"Monsieur Stein?" She kneeled at his eye level, willing him to meet her gaze.

He nodded.

"I'm sorry. The door was ajar. I found her a few minutes ago."

He collapsed, sobbing. She pulled out her cell phone, punched in 15 for SAMU, the emergency service, and gave the address. Then she called 17, Police Centrale.

"Yisgaddal v'yiskaddash shmey rabboh." He began the Hebrew prayer for the dead. Then he broke off. She put her arm around his thin shoulders, made the sign of the cross, whispering, "May she rest in peace."

By the time the SAMU van screeched to a halt in the courtyard, waves of the Brigade Criminelle then the Brigade Territoriale had already tramped through. The Police from the 4th arrondissement came next. A rotund figure puffed up the stairs, a droopy mustache above the half smile on his face. Aimee blinked in surprise. "Inspecteur Morbier!"

She hadn't seen this old friend of her father's for several years. Not since the day of the explosion. Everything came flooding back to her: the reek of cordite and TNT, the hiss and pop of cold rain falling on twisted hot metal, her palm burning on the surveillance van's door handle. She had watched as the force blew her father into a smoking hulk.

"Aimee…!" Then Morbier quickly corrected himself in the presence of the Brigade members. "Mademoiselle Leduc."

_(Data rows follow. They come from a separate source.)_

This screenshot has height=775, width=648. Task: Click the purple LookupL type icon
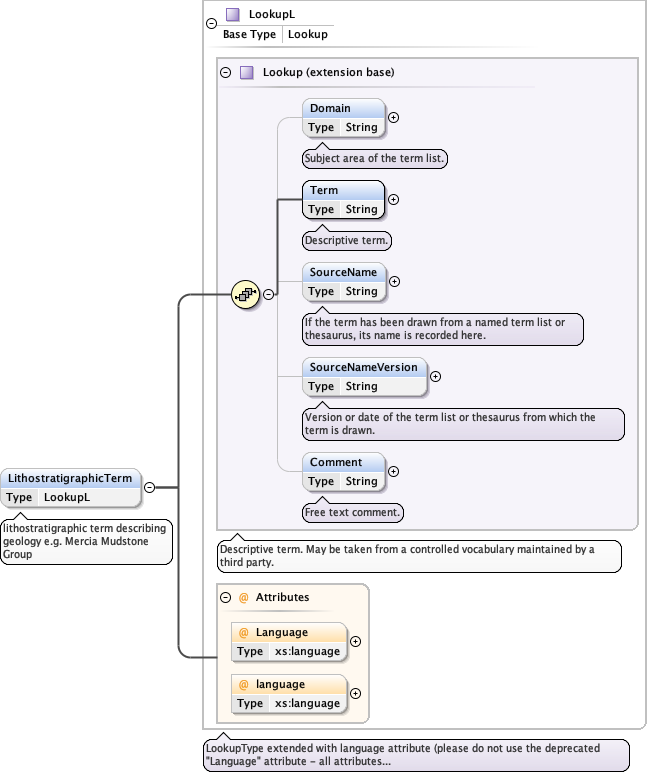[232, 15]
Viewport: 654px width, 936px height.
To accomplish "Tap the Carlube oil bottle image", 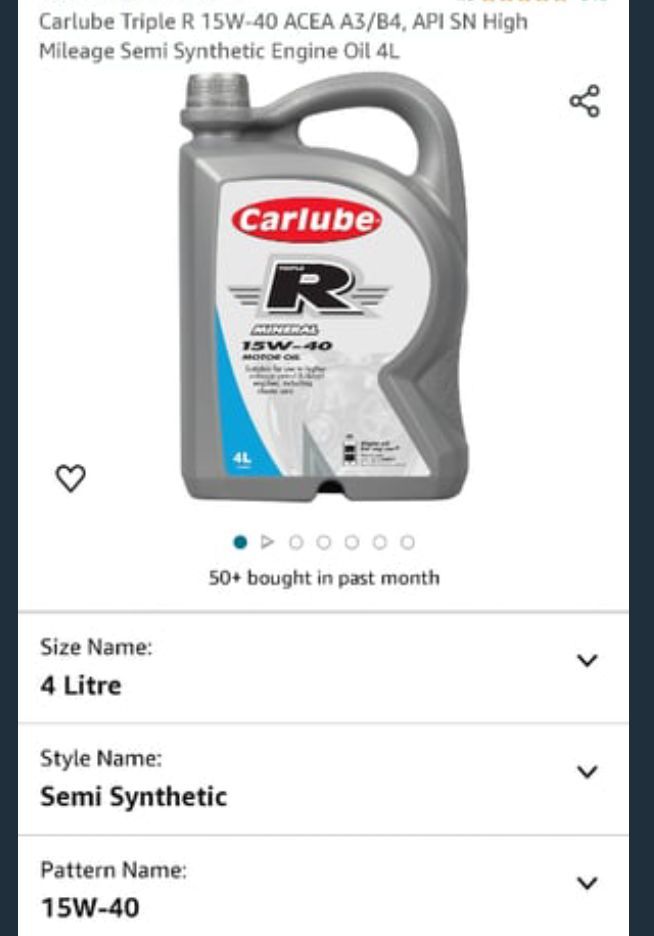I will click(x=324, y=287).
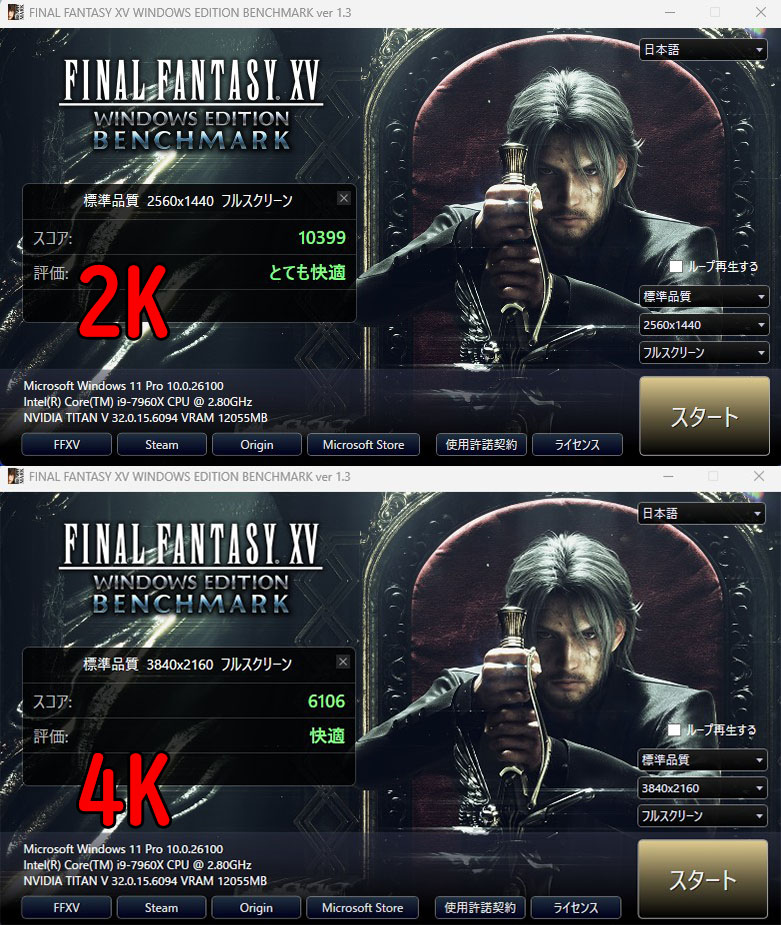Open the 日本語 language dropdown in the bottom window
The height and width of the screenshot is (925, 781).
pos(701,514)
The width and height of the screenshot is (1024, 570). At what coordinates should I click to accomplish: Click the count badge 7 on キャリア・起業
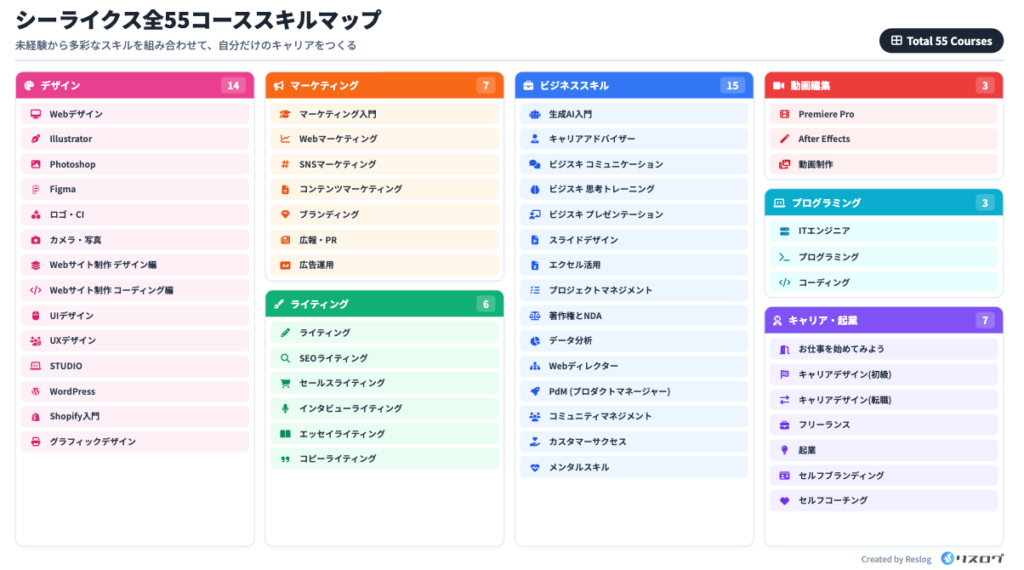click(984, 321)
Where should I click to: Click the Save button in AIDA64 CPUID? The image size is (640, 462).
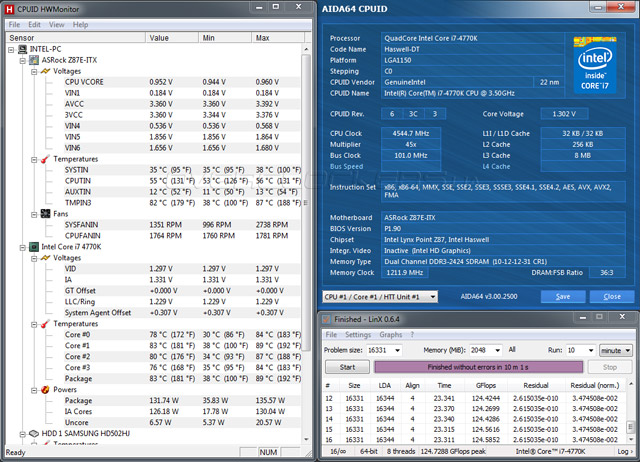[x=563, y=297]
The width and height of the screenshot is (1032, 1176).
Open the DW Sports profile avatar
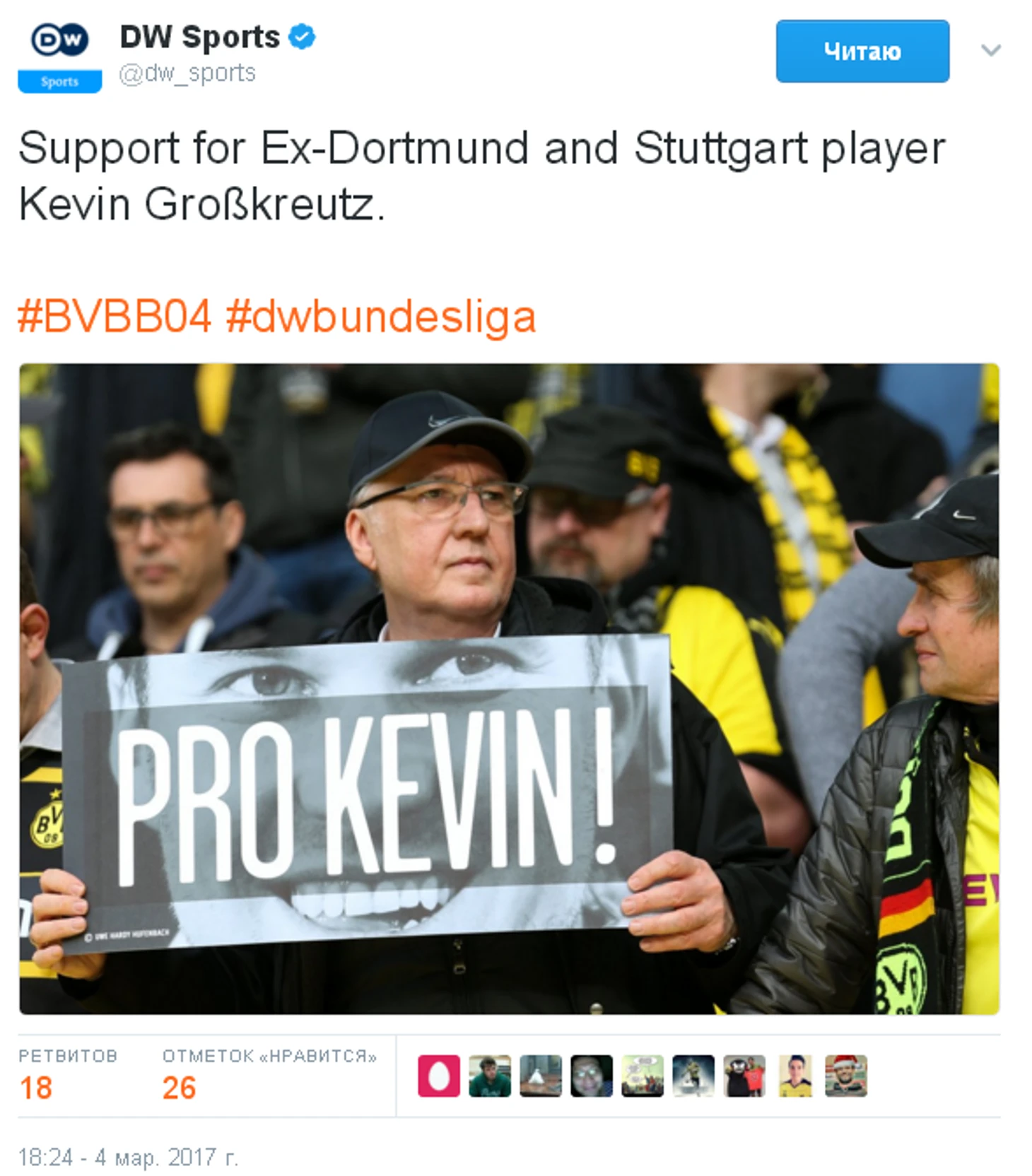59,57
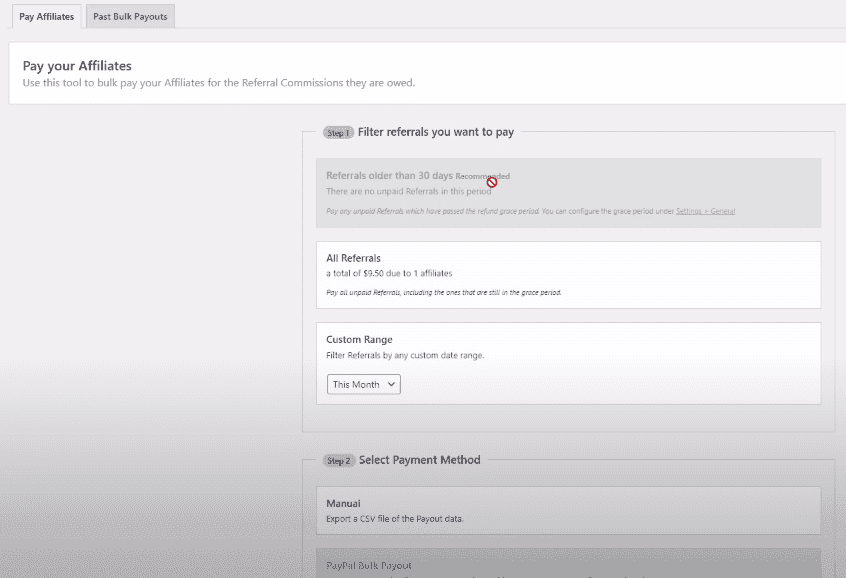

He'd changed little. His blue suspenders strained over his wide belly. He flicked a kitchen match, lit up a Gauloise, and inhaled deeply. She could almost taste the tobacco in the stuffy hallway.

"Smoking at a murder scene, Morbier?"

"I'm supposed to ask the questions." He flicked ash into his cupped palm.

Crime-scene technicians, their lab coats drooping under short yellow rain jackets, glided efficiently amid muffled conversations up and down the stairs.

"Don't tell me you're involved in this dog and pony show," he said.

"I'm not involved." She wasn't really lying. She looked away, unable to meet his gaze. When she was little he'd always caught her out faster than her father.